世界初の試み
文・高橋常行麻雀界編集長
2015年10月23日~28日、中国の海南島において、『ワールド・マージャン・スポーツ・ゲームス』が開催された。
この大会は、今年5月に設立会議が開催され発足が決まった国際麻雀連盟(MIL)が主催、中国のIT企業『連州』がスポンサーとなって開催されたもので、この連盟では初の世界大会となる。MILの目的は、単に麻雀の国際組織を作ろうというのでなく、その先の目標としてマージャンをオリンピック承認種目にすることを掲げている。
そして、このオリンピック承認種目の条件としては、5月の設立会議で、前IMSA(国際マインドスポーツ協会)会長のジョセ・ダミアニ氏が、クリアすべき問題として競技人口と地域、マージャンの競技性について挙げ、とりわけマージャンの競技性についてはブリッジの方法である「デュプリケート方式」を採用することを解決策として提案している。
そこで今回の大会は、オリンピック承認種目の第一歩として、ブリッジの方式を取り入れた新しいシステムのマージャン「デュプリケートマージャン」の世界大会となった。

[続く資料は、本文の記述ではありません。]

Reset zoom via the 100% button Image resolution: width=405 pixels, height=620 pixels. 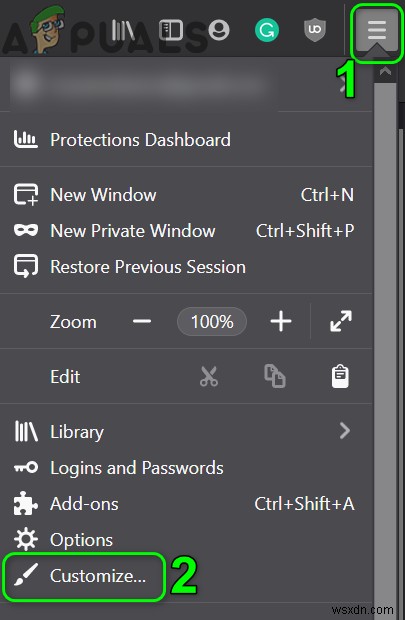(212, 321)
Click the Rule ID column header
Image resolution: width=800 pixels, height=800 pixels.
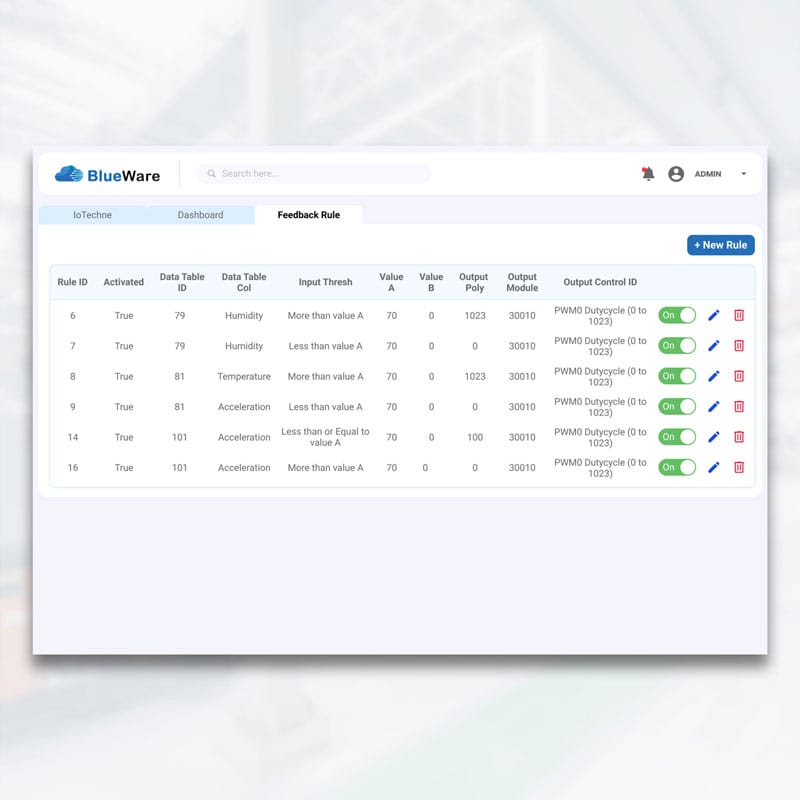(x=72, y=282)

MIL役員写真(中央が代表のフランク氏、右隣がダミアニ氏
中国のハワイ「海南島」
この新しいシステムで行う初の世界大会、会場となったのは中国でも有数のリゾート地、海南島にあるホテルである。海南島は、中国の最南端に位置する島で、地図上ではベトナムとフィリピンに挟まれている感じだ。気候は熱帯で、一年中常夏、国際的なリゾートホテルがいくつもあり、美しいビーチが並ぶ、まさに中国を代表するリゾート地であり「中国のハワイ」なのである。

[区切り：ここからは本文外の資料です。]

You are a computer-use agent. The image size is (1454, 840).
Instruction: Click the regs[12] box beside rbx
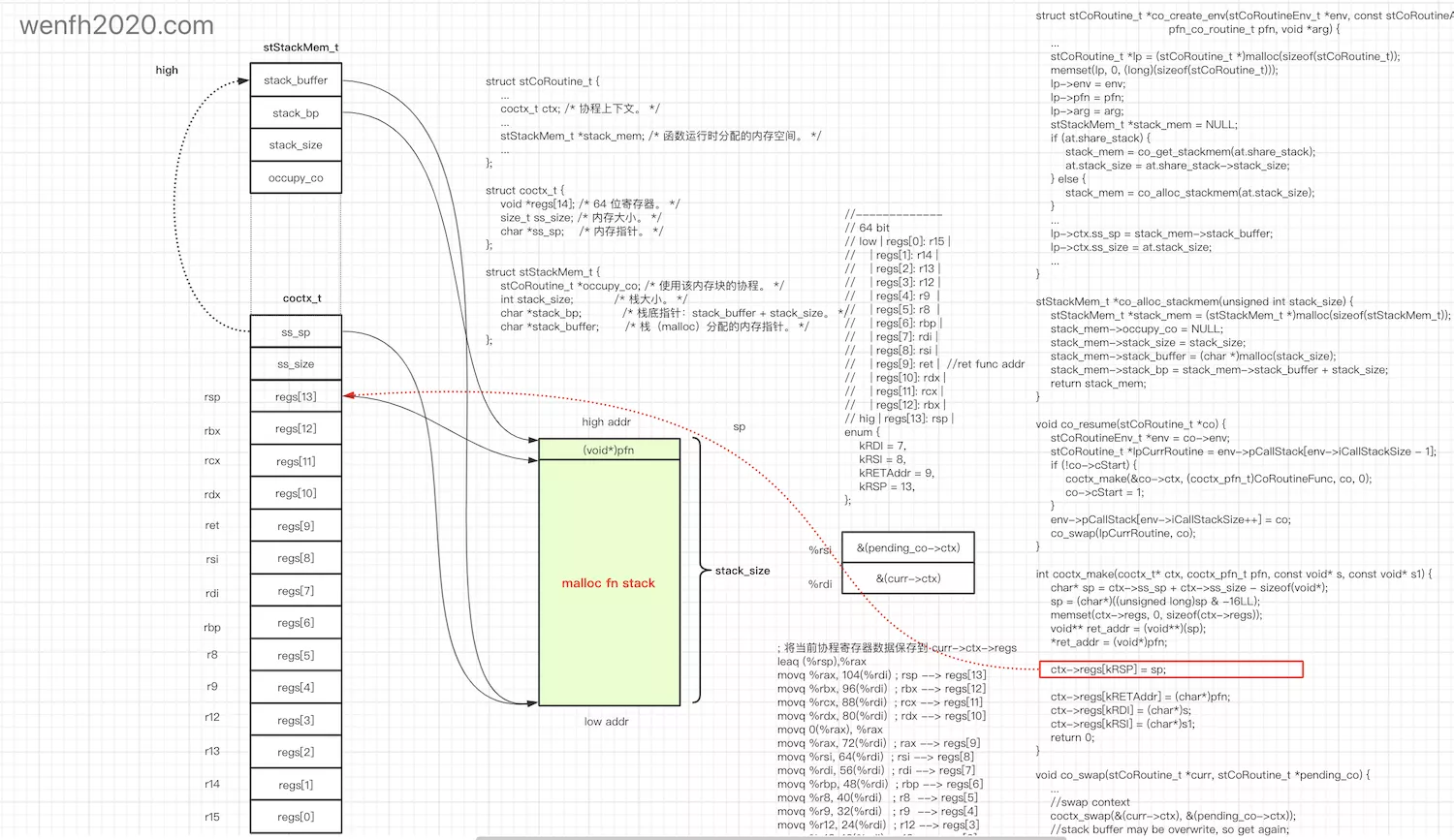(296, 428)
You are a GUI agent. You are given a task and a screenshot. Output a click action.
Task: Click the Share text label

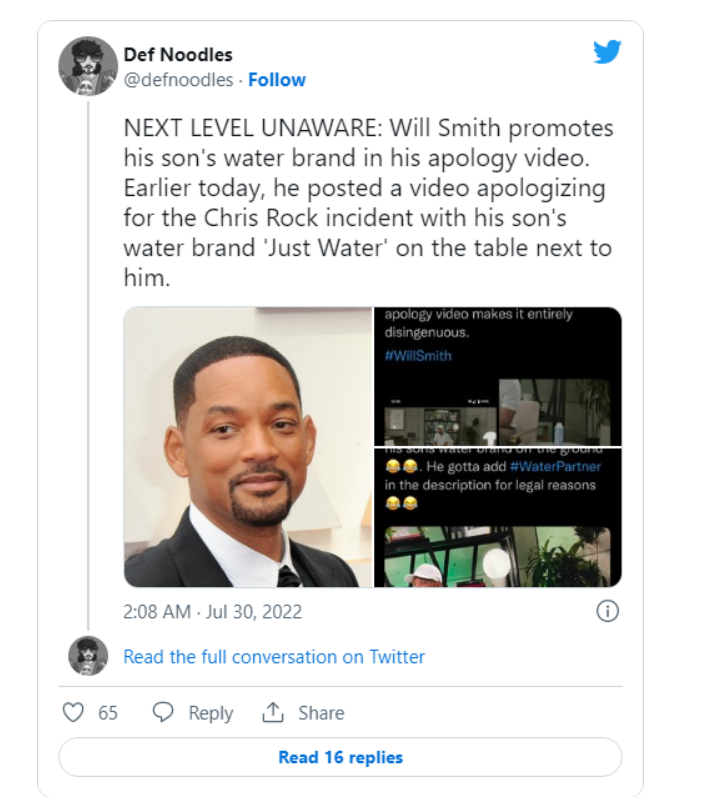tap(321, 713)
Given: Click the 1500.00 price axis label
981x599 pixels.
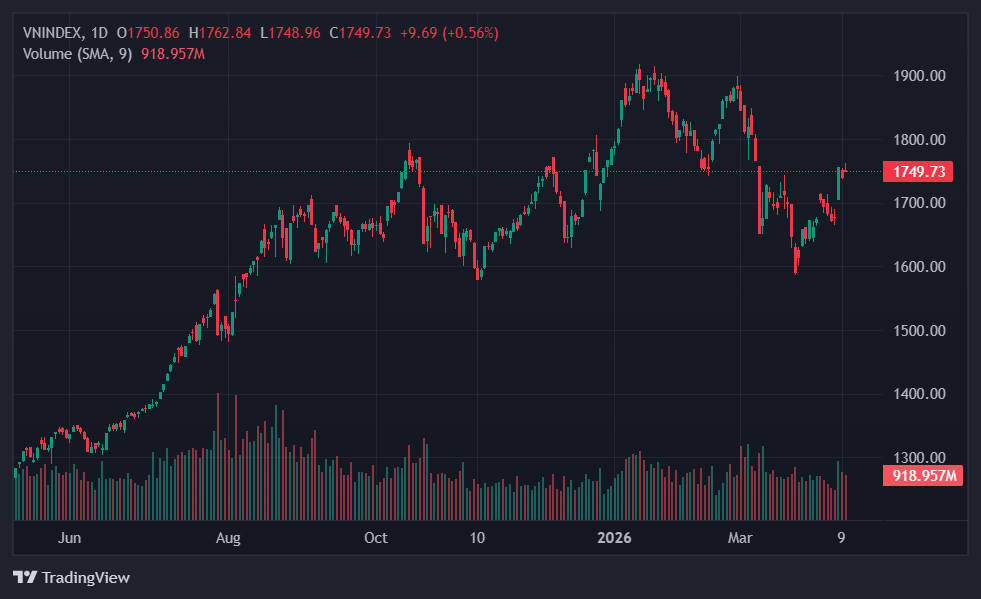Looking at the screenshot, I should 917,331.
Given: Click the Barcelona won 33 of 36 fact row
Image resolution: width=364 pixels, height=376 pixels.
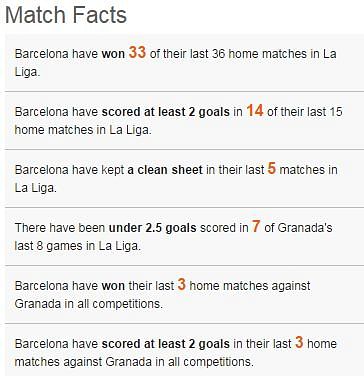Looking at the screenshot, I should coord(184,62).
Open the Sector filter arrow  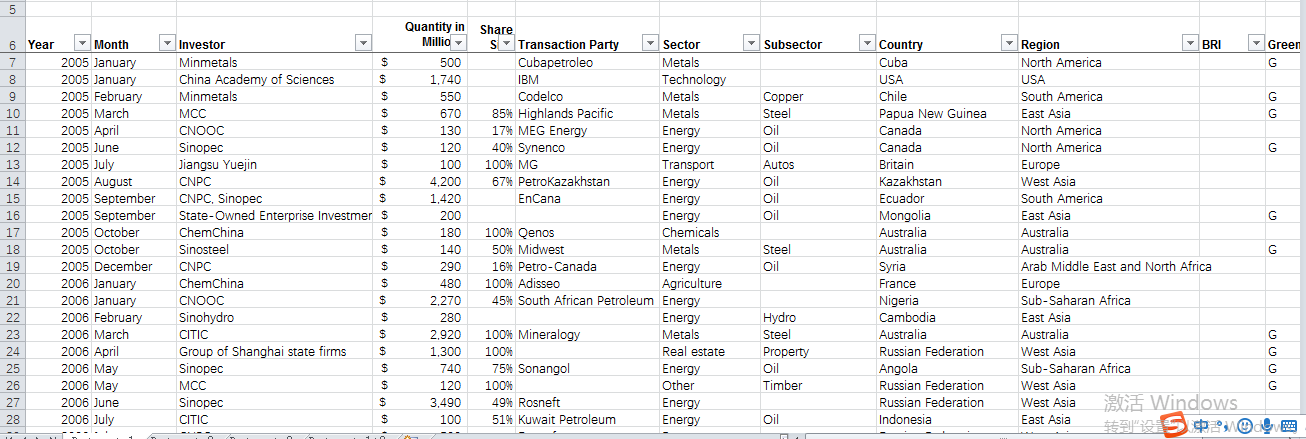pos(749,44)
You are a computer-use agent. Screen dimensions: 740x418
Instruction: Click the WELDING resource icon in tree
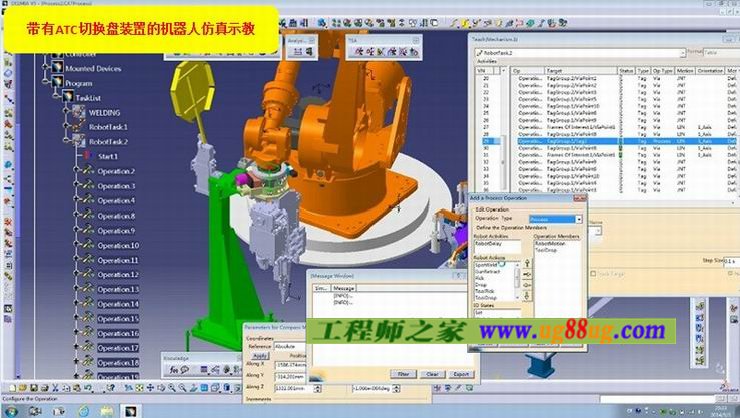[78, 113]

大会は、この海南島の南の地区・三亜市でもっともきれいなビーチがある亜龍湾地区にある「シェラトンサンヤリゾート」で行われた。
美しい景色の三亜リゾート
マージャンの一大祭典
今回の大会は、6日間の日程で行われ、23日にルール説明会と複式マージャン練習会があり、24日~26日が個人戦、27日~28日が団体戦という日程。大会は、朝8時スタートで、22時終了という日があり、個人団体両方出場する選手は、体力的な面も相当ハードだが、盛大なレセプションパーティーや表彰式もあり、ある意味、本当にマージャンと交流を堪能できる濃密なスケジュールとなっている。

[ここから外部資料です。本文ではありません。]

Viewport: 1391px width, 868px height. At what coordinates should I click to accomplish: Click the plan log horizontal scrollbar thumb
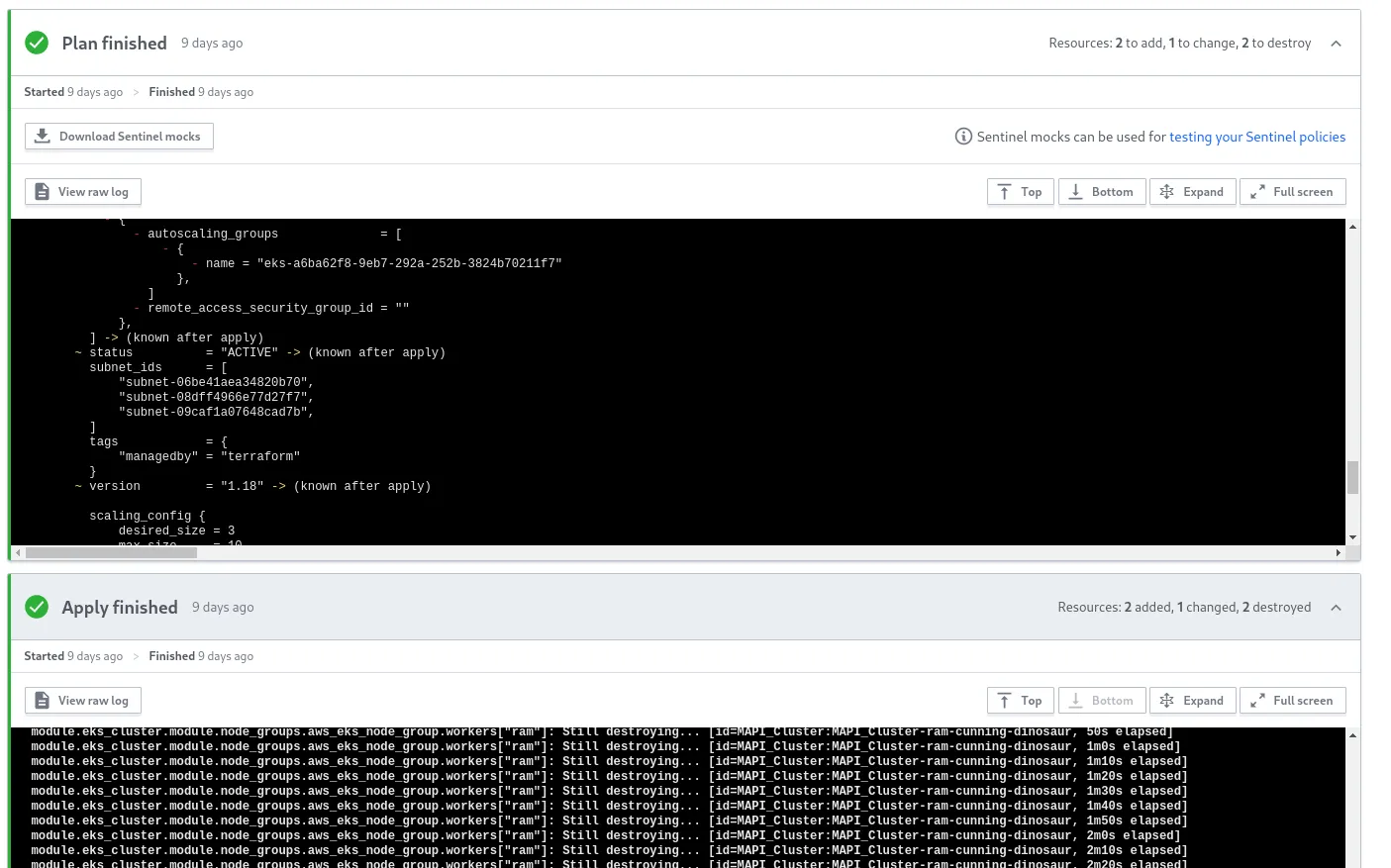111,553
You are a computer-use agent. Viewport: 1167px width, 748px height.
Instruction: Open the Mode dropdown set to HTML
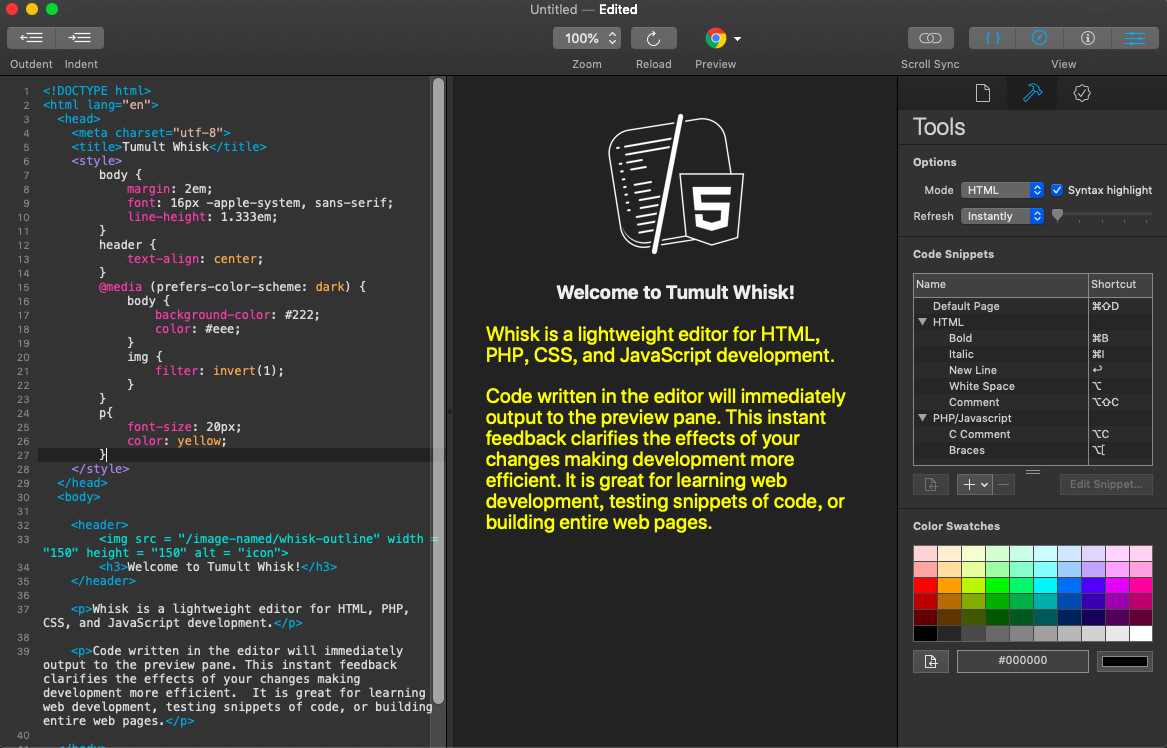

また、正式種目の他にも、交流オープンイベントとして、四川マージャン大会、リーチマージャン大会、ネットマージャン体験コーナーなどさまざまな企画がなされていた。
5月の設立会議、そしてこの大会と、MILは各国の主要なマージャン組織とコンタクトをとり、各国の支部の設立と選手招聘に尽力し、今回の大会には、14の国や地域の代表が集まった。
国別対抗戦となった団体戦には、その14ヵ国、中国・香港・台湾・日本・シンガポール・イタリア・スイス・デンマーク・スペイン・レユニオン(フランス)・ロシア・アメリカ・カナダ・オーストラリアが出場した。
世界のメンバーと
大会の骨子「デュプリケートマージャン」
さて、いよいよメインの大会であるが、複式マージャンは16の倍数の人数でしか開催できないので、個人戦はベスト64から、団体戦は先ほど紹介した14チームから、日本と中国がもう1チームづつエントリーし、16チームでの戦いに。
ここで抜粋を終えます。